We are coming up on a year since the term ‘quarantine’ jumped off the leaves of dusty history books and defined our reality. Many of us have been doing…nothing. With…no one. If you consider ‘to live’ an active verb, we’ve scarcely been alive. What lessons can we draw from a year of passive living?
Throughout the pandemic, I’ve acknowledged general good fortune. The past year has been a terrible time for anyone in flux. If you had to move, find a job, apply to school, have a baby, or undergo surgery, the task was significantly more difficult. My basic life condition is unchanged. It’s been a tough year for people living alone, or in small quarters. I have an ample house with a basement workshop, and a congenial housemate who’s a terrific cook. It’s been a stir-crazy year for people stuck at home. I’ve been fortunate to maintain a steady gig at the local hospital, thereby claiming a legitimate excuse to be out and about. I’m also the perfect demographic to survive the pandemic least scathed. At 66, I’m on the young side of those most likely to die from coronavirus. Yet, since I’m retired, and hardly essential, I can avoid unwarranted exposure.
But there’s another benefit of living through a pandemic at my age, as opposed to say, forty, or twenty, or even five. There isn’t much to ‘do’ during a pandemic except recollect when ‘doing’ was possible. So it’s handy to have a sixty-five-year catalogue to draw upon.
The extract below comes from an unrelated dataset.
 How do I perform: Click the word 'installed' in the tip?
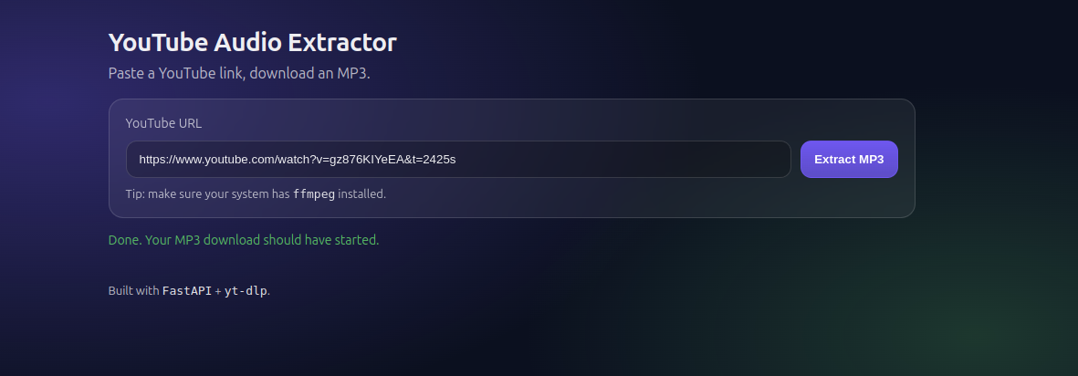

A friend of mine recently sent me a link to this terrific article about two long distance cyclists who meet, serendipitously, on the Steppes of Russia. I loved the article and following the cyclists’ adventures. Of course, I enjoyed it all the more because it evoked parallel memories of my own bicycle adventure. The article prompted me to realize how much more we can appreciate what we read, and watch, and podcast, when we endue the content with personal experience. Since I’ve had a corresponding experience, the article gave me pleasure. If I was twenty years old, bursting with energy, stuck at home, the same article might only cause frustration.
My hope for that energetic twenty-year-old is that the adventure I enjoy by experiencing it through the rear-view mirror becomes their motivation for action once this pandemic-thing is over. That all the action they’ve had to constrain springs forth in a fulfilling post-pandemic life.